What we ask for…

I am sure that I am not the only one that gets tired, jaded, discouraged, confused, and irritated by politics. Especially in recent years, especially for the presidency, politicians have been quite guilty of losing our confidence. Living in Alabama, we have some decisions to make. We choose a ballot based on party today, on the first of March, and decide on a candidate to support with our vote. That date is upon us. My family voted. This post is not about who received of our votes. It is also not exactly about any particular candidate, however, I will say that I agree most definitely with Max Lucado with his decency test, Russell Moore, and others who have voiced concern over a candidate who’s actions show that of a hate monger, flip flop stances, and “Christianity” that somehow does not require forgiveness of sins.

On a barely related note, I love the perspective John Piper brought to the table:

“My rising energy has nothing to do with their policies or character. It has to do with the incredible fact that all of them want to spend their 70s doing the hardest job in the world.”

Clinton, 68, Trump, 69 and Sanders, 74, are all pursuing the highest office in the land past the typical age of retirement — something that Piper finds highly motivating. “That makes it all the more inspiring for me,” he writes, “because nothing gets me more excited than spending my 70s spreading a passion for the glory of Christ and His Word.”

I’m not voting for any of those candidates, but I can respect just what Piper pointed out, that it is commendable that they’re spending what could be retirement years pursuing “the hardest job in the world.” So, back on track…

After reading Max Lucida’s Decency Test a few days ago, I was reminded of Saul and Samuel in the Bible. God’s people up to that point had never had a king. All of the kingdoms around them had kings. Instead of trusting God’s way, they asked for a king like everyone else.

At this point I tend to imagine a child who sees all of the kids around them with this or that. The child decides that they really, REALLY need what the other children each have.

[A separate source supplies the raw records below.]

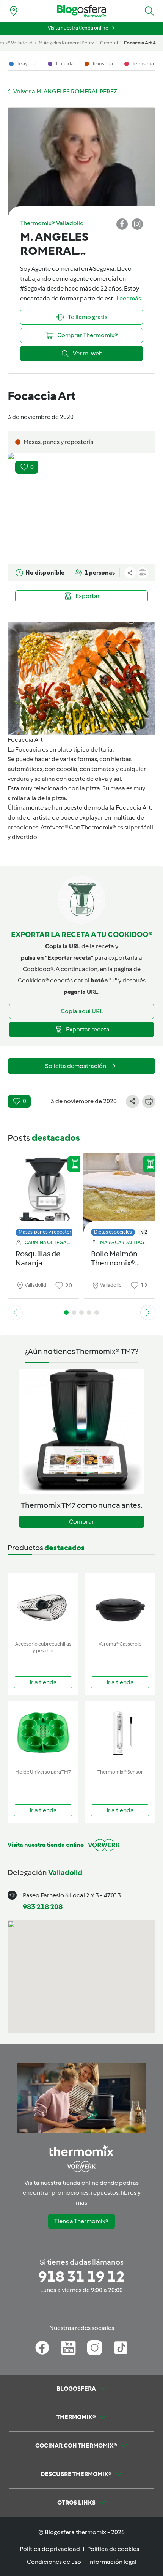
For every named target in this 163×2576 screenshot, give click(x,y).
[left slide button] (15, 1312)
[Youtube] (68, 2347)
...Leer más (127, 298)
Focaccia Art (25, 739)
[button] (149, 11)
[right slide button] (147, 1312)
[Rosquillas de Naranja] (44, 1192)
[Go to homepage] (81, 11)
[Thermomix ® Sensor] (120, 1733)
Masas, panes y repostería (47, 1232)
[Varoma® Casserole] (120, 1605)
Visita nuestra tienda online (78, 28)
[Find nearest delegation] (14, 11)
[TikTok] (120, 2347)
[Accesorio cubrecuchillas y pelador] (43, 1605)
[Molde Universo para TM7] (43, 1733)
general (109, 43)
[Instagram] (94, 2347)
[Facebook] (42, 2347)
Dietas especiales (113, 1232)
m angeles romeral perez (66, 43)
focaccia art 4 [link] (139, 43)
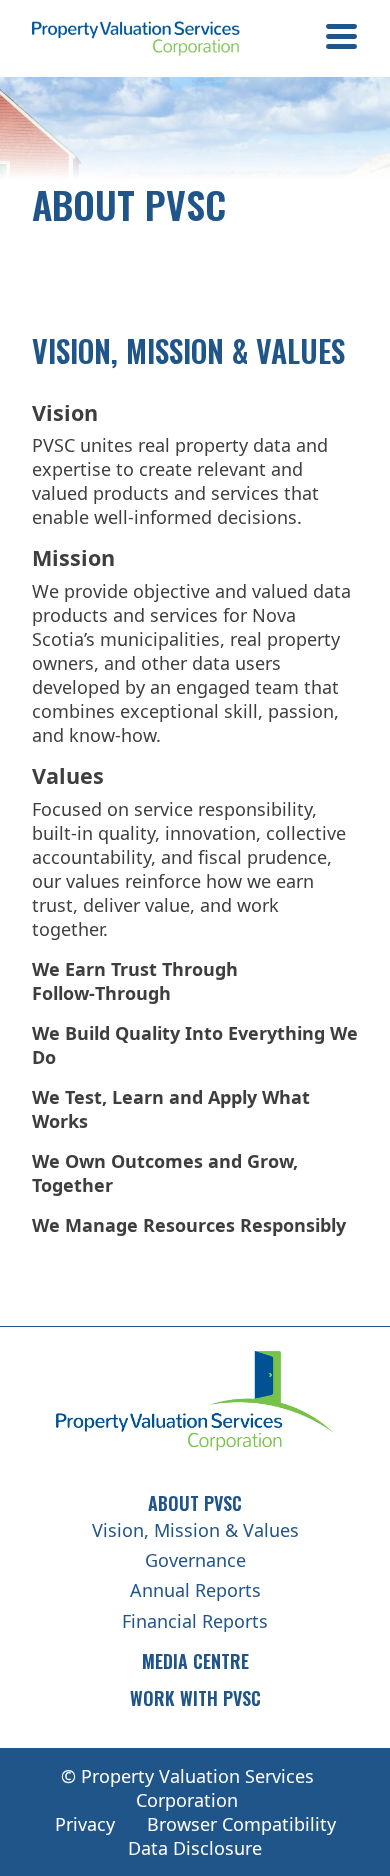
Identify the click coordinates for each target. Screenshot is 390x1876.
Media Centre (195, 1661)
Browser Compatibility (241, 1824)
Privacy (85, 1824)
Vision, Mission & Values (195, 1530)
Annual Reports (195, 1590)
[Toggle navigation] (341, 39)
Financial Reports (195, 1621)
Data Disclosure (195, 1848)
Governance (195, 1560)
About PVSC (195, 1503)
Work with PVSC (195, 1698)
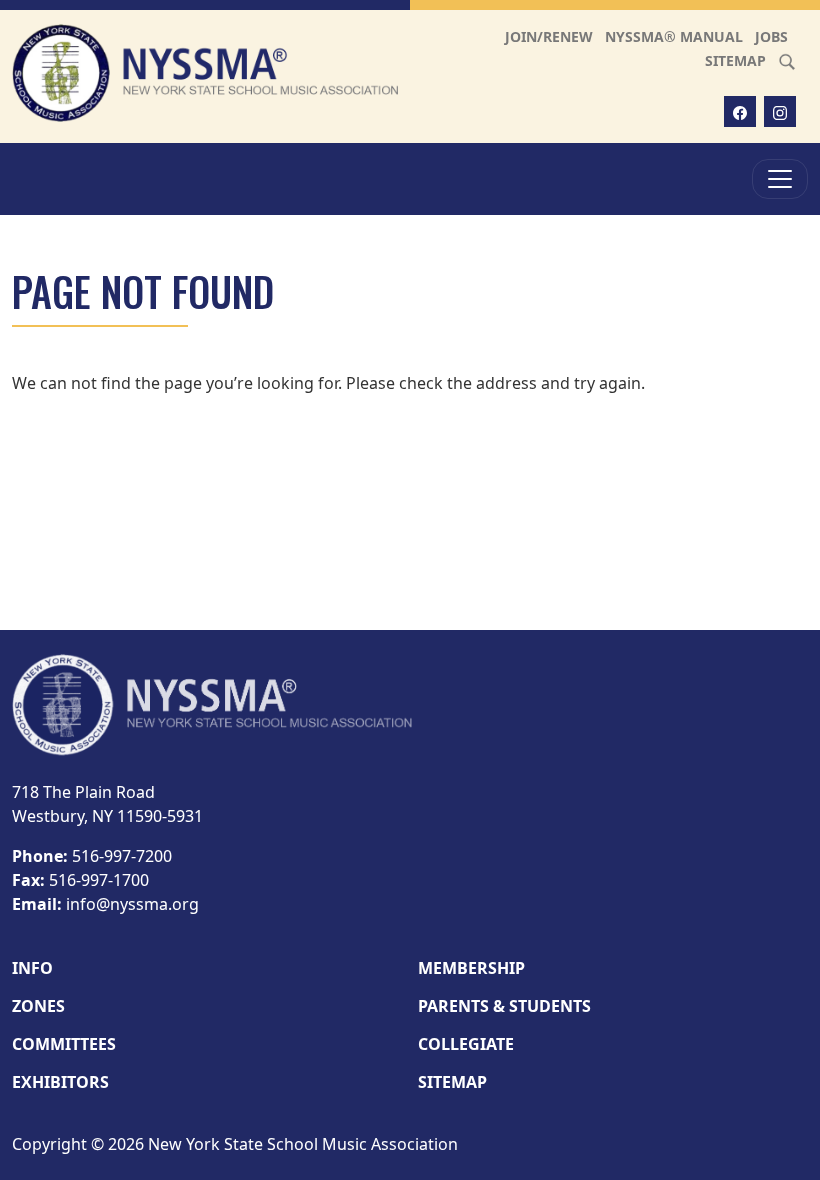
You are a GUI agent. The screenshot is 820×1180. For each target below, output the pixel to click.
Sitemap (735, 60)
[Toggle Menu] (780, 179)
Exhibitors (60, 1082)
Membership (471, 968)
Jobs (771, 36)
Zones (38, 1006)
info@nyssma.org (132, 904)
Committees (64, 1044)
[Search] (787, 60)
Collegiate (466, 1044)
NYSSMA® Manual (674, 36)
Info (32, 968)
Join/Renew (549, 36)
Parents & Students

They ask the parent and sometimes the answer is no, but sometimes the parent says yes. The child receives what they’ve asked for and realize they really didn’t need it as much as they thought, or regret asking for it or at least not giving it more consideration.

Back to 1 Samuel. The people asked, and God answered. He literally gave them “asked for“… SAUL. Saul was not the strong King they thought they wanted, nor the candidate we would’ve voted for. Sometimes we must learn by suffering through what we ask for.

With less than an hour left to place your vote, pray about the elections, ask yourself

Who are we asking for?

and VOTE! There’s still time. Get to those polls.